#### [Collected data entries]
**********

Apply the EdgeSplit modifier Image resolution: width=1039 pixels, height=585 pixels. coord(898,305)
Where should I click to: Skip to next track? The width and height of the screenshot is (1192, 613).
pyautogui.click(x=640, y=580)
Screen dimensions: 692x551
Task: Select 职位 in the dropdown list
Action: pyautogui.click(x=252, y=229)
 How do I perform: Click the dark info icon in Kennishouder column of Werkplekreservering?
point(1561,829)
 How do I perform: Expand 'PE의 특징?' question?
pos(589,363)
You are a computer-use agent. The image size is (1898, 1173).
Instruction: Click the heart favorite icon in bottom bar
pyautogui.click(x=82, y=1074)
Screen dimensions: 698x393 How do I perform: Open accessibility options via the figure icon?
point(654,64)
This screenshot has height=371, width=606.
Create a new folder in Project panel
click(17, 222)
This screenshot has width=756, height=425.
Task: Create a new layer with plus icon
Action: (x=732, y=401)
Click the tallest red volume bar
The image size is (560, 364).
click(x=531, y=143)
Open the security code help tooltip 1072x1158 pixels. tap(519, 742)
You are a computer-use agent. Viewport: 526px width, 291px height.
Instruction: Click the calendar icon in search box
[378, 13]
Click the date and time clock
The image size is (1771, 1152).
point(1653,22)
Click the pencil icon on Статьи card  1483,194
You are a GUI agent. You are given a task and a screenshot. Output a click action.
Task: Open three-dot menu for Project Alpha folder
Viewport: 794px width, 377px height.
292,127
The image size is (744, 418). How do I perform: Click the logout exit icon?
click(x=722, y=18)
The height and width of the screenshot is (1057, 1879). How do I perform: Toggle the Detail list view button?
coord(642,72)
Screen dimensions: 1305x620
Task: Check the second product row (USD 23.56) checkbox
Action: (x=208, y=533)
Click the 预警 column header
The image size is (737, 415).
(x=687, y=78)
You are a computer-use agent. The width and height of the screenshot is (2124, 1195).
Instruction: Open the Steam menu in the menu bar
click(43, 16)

**********

#### [TASK DESCRIPTION]
Faithfully transcribe the whole of the data.

#### [ANSWER SECTION]
Apply the EdgeSplit modifier Image resolution: width=1039 pixels, height=585 pixels. coord(898,305)
Where should I click to: Skip to next track? The width and height of the screenshot is (1192, 613).
pyautogui.click(x=640, y=580)
Screen dimensions: 692x551
Task: Select 职位 in the dropdown list
Action: pyautogui.click(x=252, y=229)
 How do I perform: Click the dark info icon in Kennishouder column of Werkplekreservering?
point(1561,829)
 How do I perform: Expand 'PE의 특징?' question?
pos(589,363)
You are a computer-use agent. The image size is (1898, 1173).
Instruction: Click the heart favorite icon in bottom bar
pyautogui.click(x=82, y=1074)
Screen dimensions: 698x393 How do I perform: Open accessibility options via the figure icon?
point(654,64)
This screenshot has height=371, width=606.
Create a new folder in Project panel
click(17, 222)
This screenshot has width=756, height=425.
Task: Create a new layer with plus icon
Action: (x=732, y=401)
Click the tallest red volume bar
The image size is (560, 364).
click(x=531, y=143)
Open the security code help tooltip 1072x1158 pixels. tap(519, 742)
You are a computer-use agent. Viewport: 526px width, 291px height.
Instruction: Click the calendar icon in search box
[378, 13]
Click the date and time clock
The image size is (1771, 1152).
point(1653,22)
Click the pencil icon on Статьи card  1483,194
You are a GUI agent. You are given a task and a screenshot. Output a click action.
Task: Open three-dot menu for Project Alpha folder
Viewport: 794px width, 377px height.
292,127
The image size is (744, 418). How do I perform: Click the logout exit icon?
click(x=722, y=18)
The height and width of the screenshot is (1057, 1879). How do I perform: Toggle the Detail list view button?
coord(642,72)
Screen dimensions: 1305x620
Task: Check the second product row (USD 23.56) checkbox
Action: (x=208, y=533)
Click the 预警 column header
The image size is (737, 415).
(x=687, y=78)
You are a computer-use agent. The width and height of the screenshot is (2124, 1195).
Instruction: Open the Steam menu in the menu bar
click(43, 16)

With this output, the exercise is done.